Exercise material:
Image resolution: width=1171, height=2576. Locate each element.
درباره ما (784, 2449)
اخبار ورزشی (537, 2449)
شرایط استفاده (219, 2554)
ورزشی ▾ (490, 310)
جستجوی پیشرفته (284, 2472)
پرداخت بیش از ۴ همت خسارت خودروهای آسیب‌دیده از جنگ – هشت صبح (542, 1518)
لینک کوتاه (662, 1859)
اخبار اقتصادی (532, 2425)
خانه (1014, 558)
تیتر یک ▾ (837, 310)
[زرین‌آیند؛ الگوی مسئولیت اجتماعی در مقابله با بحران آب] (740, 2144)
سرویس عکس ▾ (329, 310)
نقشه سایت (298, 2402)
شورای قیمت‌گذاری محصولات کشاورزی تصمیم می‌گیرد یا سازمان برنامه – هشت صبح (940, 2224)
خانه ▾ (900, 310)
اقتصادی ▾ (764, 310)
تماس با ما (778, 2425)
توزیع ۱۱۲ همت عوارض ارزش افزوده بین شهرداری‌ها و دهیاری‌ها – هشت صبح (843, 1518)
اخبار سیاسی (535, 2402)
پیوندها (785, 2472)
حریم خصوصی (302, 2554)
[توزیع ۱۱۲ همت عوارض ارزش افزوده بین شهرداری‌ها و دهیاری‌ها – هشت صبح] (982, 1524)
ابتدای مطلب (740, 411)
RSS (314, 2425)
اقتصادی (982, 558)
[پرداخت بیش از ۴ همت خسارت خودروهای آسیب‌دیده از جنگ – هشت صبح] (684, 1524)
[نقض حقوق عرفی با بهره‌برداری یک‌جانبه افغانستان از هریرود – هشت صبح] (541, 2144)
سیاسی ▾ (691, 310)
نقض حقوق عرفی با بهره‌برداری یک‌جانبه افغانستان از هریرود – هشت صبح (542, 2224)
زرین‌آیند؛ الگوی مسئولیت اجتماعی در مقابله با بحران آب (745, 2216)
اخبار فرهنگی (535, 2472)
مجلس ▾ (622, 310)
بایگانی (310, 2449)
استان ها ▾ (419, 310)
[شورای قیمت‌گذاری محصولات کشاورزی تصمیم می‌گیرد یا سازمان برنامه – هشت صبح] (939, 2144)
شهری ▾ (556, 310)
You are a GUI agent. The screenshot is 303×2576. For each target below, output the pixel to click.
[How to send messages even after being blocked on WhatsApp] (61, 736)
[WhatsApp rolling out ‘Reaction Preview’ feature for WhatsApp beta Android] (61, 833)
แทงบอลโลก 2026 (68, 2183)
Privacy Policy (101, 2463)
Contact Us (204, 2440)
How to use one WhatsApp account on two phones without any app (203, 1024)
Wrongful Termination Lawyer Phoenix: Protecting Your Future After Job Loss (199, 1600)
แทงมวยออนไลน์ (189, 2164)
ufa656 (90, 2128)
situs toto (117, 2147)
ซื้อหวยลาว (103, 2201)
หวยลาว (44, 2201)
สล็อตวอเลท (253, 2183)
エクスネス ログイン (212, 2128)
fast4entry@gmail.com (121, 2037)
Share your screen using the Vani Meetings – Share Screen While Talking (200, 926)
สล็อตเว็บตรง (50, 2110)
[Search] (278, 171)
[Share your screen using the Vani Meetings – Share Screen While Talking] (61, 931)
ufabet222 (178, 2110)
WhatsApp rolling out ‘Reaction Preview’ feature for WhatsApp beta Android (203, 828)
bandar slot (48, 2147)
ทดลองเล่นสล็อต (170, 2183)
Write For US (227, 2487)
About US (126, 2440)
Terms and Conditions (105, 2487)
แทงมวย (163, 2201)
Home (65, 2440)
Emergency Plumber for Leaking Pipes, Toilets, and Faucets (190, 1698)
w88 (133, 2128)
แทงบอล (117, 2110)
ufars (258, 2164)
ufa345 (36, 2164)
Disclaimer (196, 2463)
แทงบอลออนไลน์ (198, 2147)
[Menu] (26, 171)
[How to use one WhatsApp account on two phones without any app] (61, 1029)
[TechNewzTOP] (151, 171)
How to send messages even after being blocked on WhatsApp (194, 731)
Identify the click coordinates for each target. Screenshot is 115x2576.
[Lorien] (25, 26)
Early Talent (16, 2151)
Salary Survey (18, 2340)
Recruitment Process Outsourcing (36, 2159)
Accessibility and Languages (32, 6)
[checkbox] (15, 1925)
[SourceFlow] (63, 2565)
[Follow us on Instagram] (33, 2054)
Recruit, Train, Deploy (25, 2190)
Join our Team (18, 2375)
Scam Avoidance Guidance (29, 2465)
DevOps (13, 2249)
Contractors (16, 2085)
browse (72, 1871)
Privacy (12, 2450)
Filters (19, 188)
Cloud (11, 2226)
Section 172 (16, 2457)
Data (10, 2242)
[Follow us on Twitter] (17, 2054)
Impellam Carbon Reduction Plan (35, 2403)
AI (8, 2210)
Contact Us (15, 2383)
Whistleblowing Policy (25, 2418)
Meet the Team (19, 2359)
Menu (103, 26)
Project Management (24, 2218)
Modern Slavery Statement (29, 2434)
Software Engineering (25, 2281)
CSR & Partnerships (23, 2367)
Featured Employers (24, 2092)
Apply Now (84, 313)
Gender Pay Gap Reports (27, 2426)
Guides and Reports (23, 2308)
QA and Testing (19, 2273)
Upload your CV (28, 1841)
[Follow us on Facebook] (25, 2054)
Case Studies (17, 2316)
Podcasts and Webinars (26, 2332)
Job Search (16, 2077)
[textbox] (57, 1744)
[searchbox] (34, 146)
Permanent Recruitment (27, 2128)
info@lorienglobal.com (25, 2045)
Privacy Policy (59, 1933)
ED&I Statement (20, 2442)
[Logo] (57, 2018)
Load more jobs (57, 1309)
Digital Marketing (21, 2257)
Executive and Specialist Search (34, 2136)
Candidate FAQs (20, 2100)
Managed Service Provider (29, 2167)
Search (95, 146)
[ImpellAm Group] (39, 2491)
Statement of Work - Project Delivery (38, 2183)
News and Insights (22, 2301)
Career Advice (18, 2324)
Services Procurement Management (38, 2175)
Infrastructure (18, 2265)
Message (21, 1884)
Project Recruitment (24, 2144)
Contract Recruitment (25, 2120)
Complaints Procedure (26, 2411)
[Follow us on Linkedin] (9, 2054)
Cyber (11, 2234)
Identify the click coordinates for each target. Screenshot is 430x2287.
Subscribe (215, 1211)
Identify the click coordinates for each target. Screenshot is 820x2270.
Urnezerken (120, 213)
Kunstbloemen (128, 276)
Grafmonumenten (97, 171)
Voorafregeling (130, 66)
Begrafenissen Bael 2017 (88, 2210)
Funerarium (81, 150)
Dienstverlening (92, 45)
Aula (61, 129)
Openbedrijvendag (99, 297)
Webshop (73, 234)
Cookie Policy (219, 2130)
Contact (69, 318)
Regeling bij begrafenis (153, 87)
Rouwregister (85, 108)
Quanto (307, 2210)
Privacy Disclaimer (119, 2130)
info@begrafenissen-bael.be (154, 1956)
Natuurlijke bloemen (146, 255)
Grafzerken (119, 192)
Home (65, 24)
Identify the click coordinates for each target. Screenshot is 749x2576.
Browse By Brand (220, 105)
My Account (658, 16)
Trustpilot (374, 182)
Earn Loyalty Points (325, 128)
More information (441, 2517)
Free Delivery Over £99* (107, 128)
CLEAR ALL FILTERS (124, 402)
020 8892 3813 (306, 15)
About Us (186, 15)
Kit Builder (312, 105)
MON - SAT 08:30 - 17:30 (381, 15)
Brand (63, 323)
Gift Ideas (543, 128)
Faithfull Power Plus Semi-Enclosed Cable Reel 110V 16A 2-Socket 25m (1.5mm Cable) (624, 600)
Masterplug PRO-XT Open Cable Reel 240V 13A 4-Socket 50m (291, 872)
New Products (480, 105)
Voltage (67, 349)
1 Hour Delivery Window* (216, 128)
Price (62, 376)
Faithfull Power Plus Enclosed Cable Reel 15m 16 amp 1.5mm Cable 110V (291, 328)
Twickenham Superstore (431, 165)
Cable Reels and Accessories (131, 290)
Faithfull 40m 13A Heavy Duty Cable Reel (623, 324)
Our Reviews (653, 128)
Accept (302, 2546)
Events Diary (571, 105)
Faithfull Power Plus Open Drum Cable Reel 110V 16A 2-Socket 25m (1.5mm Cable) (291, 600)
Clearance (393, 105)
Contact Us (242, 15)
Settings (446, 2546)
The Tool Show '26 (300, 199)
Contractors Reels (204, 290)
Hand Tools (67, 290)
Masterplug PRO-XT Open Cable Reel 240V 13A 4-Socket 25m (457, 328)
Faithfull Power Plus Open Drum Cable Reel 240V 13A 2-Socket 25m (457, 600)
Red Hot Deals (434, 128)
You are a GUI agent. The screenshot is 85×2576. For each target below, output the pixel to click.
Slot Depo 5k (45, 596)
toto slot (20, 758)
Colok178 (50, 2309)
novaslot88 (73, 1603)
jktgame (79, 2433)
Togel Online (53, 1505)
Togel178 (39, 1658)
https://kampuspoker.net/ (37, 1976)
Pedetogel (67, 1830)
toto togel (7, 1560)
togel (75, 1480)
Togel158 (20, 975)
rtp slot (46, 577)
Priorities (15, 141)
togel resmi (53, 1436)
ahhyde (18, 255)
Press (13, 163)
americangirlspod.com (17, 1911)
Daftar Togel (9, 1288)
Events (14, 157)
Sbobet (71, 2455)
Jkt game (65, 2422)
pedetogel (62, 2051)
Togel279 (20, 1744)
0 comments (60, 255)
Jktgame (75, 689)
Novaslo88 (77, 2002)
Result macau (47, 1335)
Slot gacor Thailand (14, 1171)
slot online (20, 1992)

Required action:
In the listing above, locate the line containing "CLEAR ALL FILTERS (124, 402)" and the line containing "Twickenham Superstore (431, 165)". Extract those two lines and every line between them, exactly as written, and only those.

Result of the exercise:
CLEAR ALL FILTERS (124, 402)
020 8892 3813 (306, 15)
About Us (186, 15)
Kit Builder (312, 105)
MON - SAT 08:30 - 17:30 (381, 15)
Brand (63, 323)
Gift Ideas (543, 128)
Faithfull Power Plus Semi-Enclosed Cable Reel 110V 16A 2-Socket 25m (1.5mm Cable) (624, 600)
Masterplug PRO-XT Open Cable Reel 240V 13A 4-Socket 50m (291, 872)
New Products (480, 105)
Voltage (67, 349)
1 Hour Delivery Window* (216, 128)
Price (62, 376)
Faithfull Power Plus Enclosed Cable Reel 15m 16 amp 1.5mm Cable 110V (291, 328)
Twickenham Superstore (431, 165)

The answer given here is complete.